Mit dem einseitigen Festhalten an dem Dogma nur die Einnahmenseite zu betrachten, vernichtet ver.di nicht nur Arbeitsplätze in der Versicherungswirtschaft, sondern zementiert gleichzeitig die bestehende Zwei-Klassen-Medizin. Waltraud Baier: „Die Neue Assekuranz Gewerkschaft hat schon mehrfach darauf hingewiesen, dass eine nachhaltige Sicherung einer guten Gesundheitsversorgung für Alle im Gesundheitssystem anfangen muss, nicht bei den Versicherungen. Es geht nicht in erster Linie darum, noch mehr Geld zu beschaffen, sondern das Geld endlich so einzusetzen, dass es den größtmöglichen Nutzen bringt."

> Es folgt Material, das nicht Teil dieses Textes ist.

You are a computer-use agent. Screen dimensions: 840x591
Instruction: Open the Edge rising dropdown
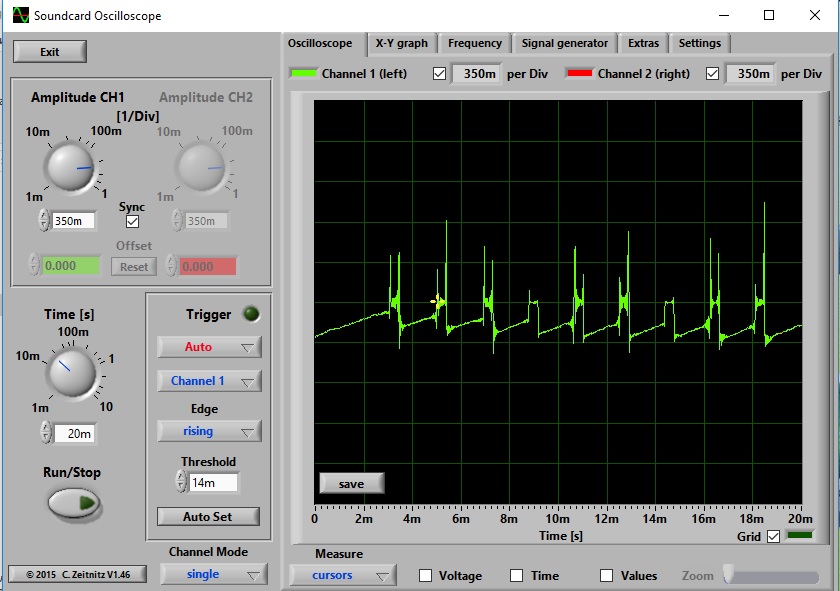[209, 431]

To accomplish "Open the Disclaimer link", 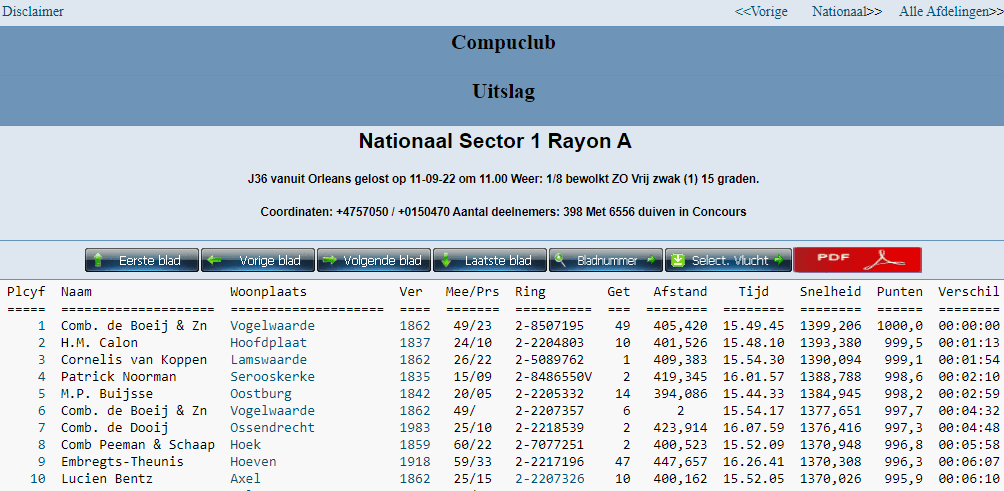I will pyautogui.click(x=33, y=12).
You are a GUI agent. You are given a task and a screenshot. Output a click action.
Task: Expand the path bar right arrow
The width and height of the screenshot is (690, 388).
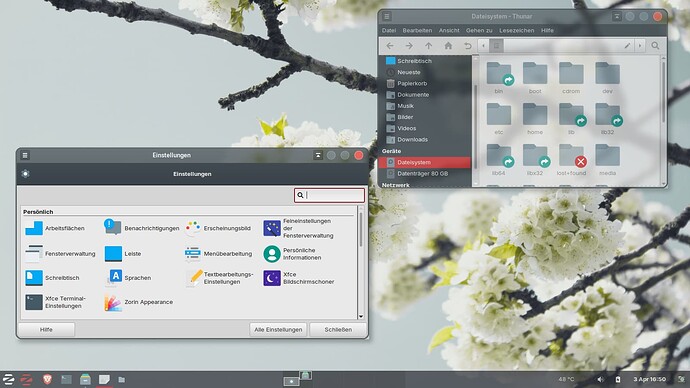(x=640, y=46)
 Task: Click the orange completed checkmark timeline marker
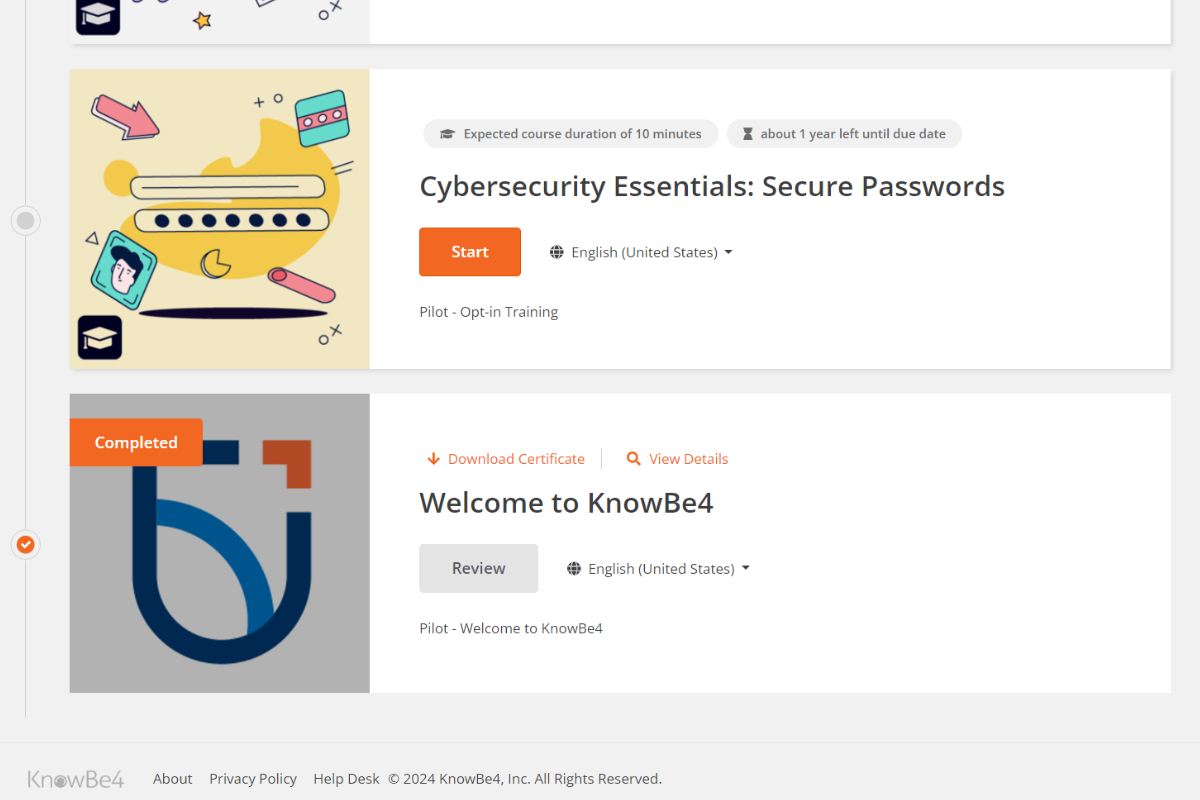click(26, 545)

Sie fordert von den Unternehmen der privaten Krankenversicherung, alle Anstrengungen für eine bessere Betreuung ihrer Kunden zu unternehmen und damit nicht nur für den Erhalt der Arbeitsplätze zu sorgen, sondern gleichzeitig zu zeigen, dass eine umfassende medizinische Versorgung zu erschwinglichen Preisen für alle möglich ist. Klaus Roth, Mitglied des Gewerkschaftsrates der NAG: „Wir jedenfalls arbeiten mit Betriebsräten aus der Branche an einem Konzept. Das sind wir den Beschäftigten schuldig."

Die Neue Assekuranz Gewerkschaft sieht die wahre Alternative zu den heutigen Mängeln im Gesundheitssystem darin, dass in allen Lebensbereichen mehr dafür getan wird, die Gesundheit der Menschen zu erhalten. Außerdem verweist Baier auf den systemischen Vorteil der Kapitalbildung gegenüber dem sofort Kapital verbrauchenden Umlageverfahren: „Die Abschaffung der PKV bedeutet im Ergebnis, dass für hohe Gesundheitskosten im Alter überhaupt nichts mehr angespart wird."